* Problem to solve
Could you please repeat all of the entries exactly as written?

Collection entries
»»

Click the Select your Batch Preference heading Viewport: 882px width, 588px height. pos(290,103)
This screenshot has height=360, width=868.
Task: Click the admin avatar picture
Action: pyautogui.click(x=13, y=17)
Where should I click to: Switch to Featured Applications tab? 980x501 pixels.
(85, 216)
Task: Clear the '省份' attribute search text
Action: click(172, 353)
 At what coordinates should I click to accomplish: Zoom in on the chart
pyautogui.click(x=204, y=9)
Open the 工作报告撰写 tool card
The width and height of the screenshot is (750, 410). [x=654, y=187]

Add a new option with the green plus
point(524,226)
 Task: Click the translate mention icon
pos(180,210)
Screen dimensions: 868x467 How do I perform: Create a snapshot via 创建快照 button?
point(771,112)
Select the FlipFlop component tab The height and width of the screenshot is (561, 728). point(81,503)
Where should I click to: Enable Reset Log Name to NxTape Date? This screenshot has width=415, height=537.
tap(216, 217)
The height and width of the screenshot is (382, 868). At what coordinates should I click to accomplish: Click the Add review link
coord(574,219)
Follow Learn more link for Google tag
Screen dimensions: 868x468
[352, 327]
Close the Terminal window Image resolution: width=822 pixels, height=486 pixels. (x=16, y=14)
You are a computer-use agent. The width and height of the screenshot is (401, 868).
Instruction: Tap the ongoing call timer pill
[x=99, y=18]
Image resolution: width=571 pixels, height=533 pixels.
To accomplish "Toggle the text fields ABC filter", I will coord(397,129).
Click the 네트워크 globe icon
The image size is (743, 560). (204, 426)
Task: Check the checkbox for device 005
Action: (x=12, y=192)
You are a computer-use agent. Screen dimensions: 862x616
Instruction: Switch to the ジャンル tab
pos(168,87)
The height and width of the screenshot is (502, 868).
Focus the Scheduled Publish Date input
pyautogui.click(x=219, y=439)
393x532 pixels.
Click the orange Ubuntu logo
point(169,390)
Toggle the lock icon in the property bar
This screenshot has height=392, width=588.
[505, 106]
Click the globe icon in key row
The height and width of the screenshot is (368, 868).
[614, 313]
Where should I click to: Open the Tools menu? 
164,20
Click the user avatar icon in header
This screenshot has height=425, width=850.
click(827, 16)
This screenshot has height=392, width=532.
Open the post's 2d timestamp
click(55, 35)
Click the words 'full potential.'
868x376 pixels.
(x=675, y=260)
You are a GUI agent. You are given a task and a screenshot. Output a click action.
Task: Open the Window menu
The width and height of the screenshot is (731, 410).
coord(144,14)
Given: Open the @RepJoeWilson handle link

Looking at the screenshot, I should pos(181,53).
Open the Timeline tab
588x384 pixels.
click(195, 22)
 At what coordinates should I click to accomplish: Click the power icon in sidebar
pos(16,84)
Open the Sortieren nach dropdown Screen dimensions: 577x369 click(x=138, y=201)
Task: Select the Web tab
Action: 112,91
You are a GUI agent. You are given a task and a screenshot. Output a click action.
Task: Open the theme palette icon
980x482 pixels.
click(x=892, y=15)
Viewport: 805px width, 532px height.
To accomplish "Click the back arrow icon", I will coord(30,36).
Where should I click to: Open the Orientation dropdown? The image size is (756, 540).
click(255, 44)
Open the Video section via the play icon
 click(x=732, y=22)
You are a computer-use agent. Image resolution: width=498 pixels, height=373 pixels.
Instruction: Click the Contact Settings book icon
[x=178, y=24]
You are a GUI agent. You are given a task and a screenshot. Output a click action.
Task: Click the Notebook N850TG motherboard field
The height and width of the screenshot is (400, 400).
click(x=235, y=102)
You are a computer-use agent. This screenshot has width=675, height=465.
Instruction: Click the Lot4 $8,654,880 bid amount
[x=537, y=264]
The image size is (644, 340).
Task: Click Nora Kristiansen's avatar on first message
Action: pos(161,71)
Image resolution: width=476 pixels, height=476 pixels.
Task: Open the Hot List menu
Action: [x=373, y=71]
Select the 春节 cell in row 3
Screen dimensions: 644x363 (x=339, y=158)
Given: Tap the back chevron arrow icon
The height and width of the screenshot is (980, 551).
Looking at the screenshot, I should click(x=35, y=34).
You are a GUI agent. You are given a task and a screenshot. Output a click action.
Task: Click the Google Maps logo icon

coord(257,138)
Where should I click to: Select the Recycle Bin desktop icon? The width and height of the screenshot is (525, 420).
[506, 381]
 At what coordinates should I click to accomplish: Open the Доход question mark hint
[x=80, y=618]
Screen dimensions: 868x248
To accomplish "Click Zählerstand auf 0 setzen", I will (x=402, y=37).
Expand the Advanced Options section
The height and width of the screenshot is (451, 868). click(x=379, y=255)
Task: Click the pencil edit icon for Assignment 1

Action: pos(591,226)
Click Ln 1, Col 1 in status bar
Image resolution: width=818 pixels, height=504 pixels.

««

* Solved exercise
Click the Select your Batch Preference heading Viewport: 882px width, 588px height. pos(290,103)
This screenshot has height=360, width=868.
Task: Click the admin avatar picture
Action: pyautogui.click(x=13, y=17)
Where should I click to: Switch to Featured Applications tab? 980x501 pixels.
(85, 216)
Task: Clear the '省份' attribute search text
Action: click(172, 353)
 At what coordinates should I click to accomplish: Zoom in on the chart
pyautogui.click(x=204, y=9)
Open the 工作报告撰写 tool card
The width and height of the screenshot is (750, 410). [x=654, y=187]

Add a new option with the green plus
point(524,226)
 Task: Click the translate mention icon
pos(180,210)
Screen dimensions: 868x467 How do I perform: Create a snapshot via 创建快照 button?
point(771,112)
Select the FlipFlop component tab The height and width of the screenshot is (561, 728). point(81,503)
Where should I click to: Enable Reset Log Name to NxTape Date? This screenshot has width=415, height=537.
tap(216, 217)
The height and width of the screenshot is (382, 868). At what coordinates should I click to accomplish: Click the Add review link
coord(574,219)
Follow Learn more link for Google tag
Screen dimensions: 868x468
[352, 327]
Close the Terminal window Image resolution: width=822 pixels, height=486 pixels. (x=16, y=14)
You are a computer-use agent. The width and height of the screenshot is (401, 868).
Instruction: Tap the ongoing call timer pill
[x=99, y=18]
Image resolution: width=571 pixels, height=533 pixels.
To accomplish "Toggle the text fields ABC filter", I will coord(397,129).
Click the 네트워크 globe icon
The image size is (743, 560). (204, 426)
Task: Check the checkbox for device 005
Action: (x=12, y=192)
You are a computer-use agent. Screen dimensions: 862x616
Instruction: Switch to the ジャンル tab
pos(168,87)
The height and width of the screenshot is (502, 868).
Focus the Scheduled Publish Date input
pyautogui.click(x=219, y=439)
393x532 pixels.
Click the orange Ubuntu logo
point(169,390)
Toggle the lock icon in the property bar
This screenshot has height=392, width=588.
[505, 106]
Click the globe icon in key row
The height and width of the screenshot is (368, 868).
[614, 313]
Where should I click to: Open the Tools menu? 
164,20
Click the user avatar icon in header
This screenshot has height=425, width=850.
click(827, 16)
This screenshot has height=392, width=532.
Open the post's 2d timestamp
click(55, 35)
Click the words 'full potential.'
868x376 pixels.
(x=675, y=260)
You are a GUI agent. You are given a task and a screenshot. Output a click action.
Task: Open the Window menu
The width and height of the screenshot is (731, 410).
coord(144,14)
Given: Open the @RepJoeWilson handle link

Looking at the screenshot, I should pos(181,53).
Open the Timeline tab
588x384 pixels.
click(195, 22)
 At what coordinates should I click to accomplish: Click the power icon in sidebar
pos(16,84)
Open the Sortieren nach dropdown Screen dimensions: 577x369 click(x=138, y=201)
Task: Select the Web tab
Action: 112,91
You are a GUI agent. You are given a task and a screenshot. Output a click action.
Task: Open the theme palette icon
980x482 pixels.
click(x=892, y=15)
Viewport: 805px width, 532px height.
To accomplish "Click the back arrow icon", I will coord(30,36).
Where should I click to: Open the Orientation dropdown? The image size is (756, 540).
click(255, 44)
Open the Video section via the play icon
 click(x=732, y=22)
You are a computer-use agent. Image resolution: width=498 pixels, height=373 pixels.
Instruction: Click the Contact Settings book icon
[x=178, y=24]
You are a GUI agent. You are given a task and a screenshot. Output a click action.
Task: Click the Notebook N850TG motherboard field
The height and width of the screenshot is (400, 400).
click(x=235, y=102)
You are a computer-use agent. This screenshot has width=675, height=465.
Instruction: Click the Lot4 $8,654,880 bid amount
[x=537, y=264]
The image size is (644, 340).
Task: Click Nora Kristiansen's avatar on first message
Action: pos(161,71)
Image resolution: width=476 pixels, height=476 pixels.
Task: Open the Hot List menu
Action: [x=373, y=71]
Select the 春节 cell in row 3
Screen dimensions: 644x363 (x=339, y=158)
Given: Tap the back chevron arrow icon
The height and width of the screenshot is (980, 551).
Looking at the screenshot, I should click(x=35, y=34).
You are a GUI agent. You are given a task and a screenshot. Output a click action.
Task: Click the Google Maps logo icon

coord(257,138)
Where should I click to: Select the Recycle Bin desktop icon? The width and height of the screenshot is (525, 420).
[506, 381]
 At what coordinates should I click to accomplish: Open the Доход question mark hint
[x=80, y=618]
Screen dimensions: 868x248
To accomplish "Click Zählerstand auf 0 setzen", I will (x=402, y=37).
Expand the Advanced Options section
The height and width of the screenshot is (451, 868). click(x=379, y=255)
Task: Click the pencil edit icon for Assignment 1

Action: pos(591,226)
Click Ln 1, Col 1 in status bar
Image resolution: width=818 pixels, height=504 pixels.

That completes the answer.